[ENTRIES SUPPLIED]
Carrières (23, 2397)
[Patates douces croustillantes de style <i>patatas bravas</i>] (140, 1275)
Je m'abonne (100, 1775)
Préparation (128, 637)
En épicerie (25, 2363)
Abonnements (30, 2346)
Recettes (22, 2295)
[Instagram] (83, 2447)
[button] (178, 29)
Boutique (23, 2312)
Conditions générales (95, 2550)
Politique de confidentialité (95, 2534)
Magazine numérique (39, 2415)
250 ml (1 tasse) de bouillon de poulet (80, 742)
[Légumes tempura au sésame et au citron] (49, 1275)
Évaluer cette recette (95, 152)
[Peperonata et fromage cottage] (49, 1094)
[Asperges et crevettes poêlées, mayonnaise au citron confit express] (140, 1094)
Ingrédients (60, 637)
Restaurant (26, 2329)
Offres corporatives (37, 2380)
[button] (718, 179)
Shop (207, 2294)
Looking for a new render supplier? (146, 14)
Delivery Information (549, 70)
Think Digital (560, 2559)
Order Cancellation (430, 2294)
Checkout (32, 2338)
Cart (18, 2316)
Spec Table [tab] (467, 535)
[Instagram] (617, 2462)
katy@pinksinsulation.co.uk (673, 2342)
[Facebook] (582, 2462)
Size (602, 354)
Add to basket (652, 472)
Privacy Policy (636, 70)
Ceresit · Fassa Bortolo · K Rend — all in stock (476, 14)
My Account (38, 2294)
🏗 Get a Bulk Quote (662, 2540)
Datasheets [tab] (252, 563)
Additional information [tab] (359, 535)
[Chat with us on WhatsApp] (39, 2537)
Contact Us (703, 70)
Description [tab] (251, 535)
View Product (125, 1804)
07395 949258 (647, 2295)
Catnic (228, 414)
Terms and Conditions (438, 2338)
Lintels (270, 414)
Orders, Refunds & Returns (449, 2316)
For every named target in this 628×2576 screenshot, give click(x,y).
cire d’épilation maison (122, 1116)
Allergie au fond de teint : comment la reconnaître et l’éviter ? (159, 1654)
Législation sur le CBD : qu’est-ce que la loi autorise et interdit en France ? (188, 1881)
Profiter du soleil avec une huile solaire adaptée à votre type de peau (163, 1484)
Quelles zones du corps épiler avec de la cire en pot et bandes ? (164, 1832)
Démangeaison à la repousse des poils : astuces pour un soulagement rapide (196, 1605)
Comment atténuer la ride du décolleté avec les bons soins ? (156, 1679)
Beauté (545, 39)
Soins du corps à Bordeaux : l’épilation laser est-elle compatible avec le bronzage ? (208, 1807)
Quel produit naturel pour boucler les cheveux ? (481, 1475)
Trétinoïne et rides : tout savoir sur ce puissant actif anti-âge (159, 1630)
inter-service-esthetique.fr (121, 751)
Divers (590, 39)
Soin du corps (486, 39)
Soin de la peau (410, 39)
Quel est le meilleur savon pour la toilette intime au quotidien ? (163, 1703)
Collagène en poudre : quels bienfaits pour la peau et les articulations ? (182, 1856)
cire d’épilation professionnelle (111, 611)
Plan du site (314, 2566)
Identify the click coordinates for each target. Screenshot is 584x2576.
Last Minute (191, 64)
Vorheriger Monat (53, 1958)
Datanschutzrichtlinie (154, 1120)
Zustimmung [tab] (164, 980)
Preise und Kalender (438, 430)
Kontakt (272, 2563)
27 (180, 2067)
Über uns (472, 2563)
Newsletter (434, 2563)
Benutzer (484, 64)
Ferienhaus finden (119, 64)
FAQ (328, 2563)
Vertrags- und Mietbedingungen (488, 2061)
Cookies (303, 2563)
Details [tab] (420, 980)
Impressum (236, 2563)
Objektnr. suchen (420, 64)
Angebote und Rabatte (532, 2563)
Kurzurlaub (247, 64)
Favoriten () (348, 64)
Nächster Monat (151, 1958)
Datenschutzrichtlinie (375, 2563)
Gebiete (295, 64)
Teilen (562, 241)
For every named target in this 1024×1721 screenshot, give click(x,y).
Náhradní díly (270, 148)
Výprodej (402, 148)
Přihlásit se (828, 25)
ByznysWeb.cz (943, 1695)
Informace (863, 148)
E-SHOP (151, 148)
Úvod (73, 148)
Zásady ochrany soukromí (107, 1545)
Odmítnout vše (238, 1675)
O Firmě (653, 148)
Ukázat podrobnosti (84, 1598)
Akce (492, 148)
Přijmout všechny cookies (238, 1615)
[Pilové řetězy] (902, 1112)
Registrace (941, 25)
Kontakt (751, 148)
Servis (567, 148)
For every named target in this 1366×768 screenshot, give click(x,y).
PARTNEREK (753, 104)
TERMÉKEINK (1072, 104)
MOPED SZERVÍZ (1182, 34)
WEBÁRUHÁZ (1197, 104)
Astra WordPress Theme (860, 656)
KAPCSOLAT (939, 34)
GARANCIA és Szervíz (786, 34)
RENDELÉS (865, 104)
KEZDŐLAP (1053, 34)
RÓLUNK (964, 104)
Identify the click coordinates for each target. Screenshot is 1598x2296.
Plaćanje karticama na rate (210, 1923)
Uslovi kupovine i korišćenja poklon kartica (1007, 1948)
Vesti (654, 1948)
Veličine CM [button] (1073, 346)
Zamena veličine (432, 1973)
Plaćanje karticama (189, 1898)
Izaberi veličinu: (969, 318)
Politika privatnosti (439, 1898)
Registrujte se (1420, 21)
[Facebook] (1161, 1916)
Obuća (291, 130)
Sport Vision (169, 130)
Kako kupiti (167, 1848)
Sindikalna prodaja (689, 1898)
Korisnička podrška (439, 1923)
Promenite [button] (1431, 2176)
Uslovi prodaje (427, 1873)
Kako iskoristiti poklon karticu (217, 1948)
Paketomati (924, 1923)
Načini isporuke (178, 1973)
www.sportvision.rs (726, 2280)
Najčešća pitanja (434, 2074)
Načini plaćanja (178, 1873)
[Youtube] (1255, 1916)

[WHAT NEEDS TO BE DONE]
Only a number is expected here: the count of lines in the records above that include the word "poklon".

[SOLUTION BELOW]
2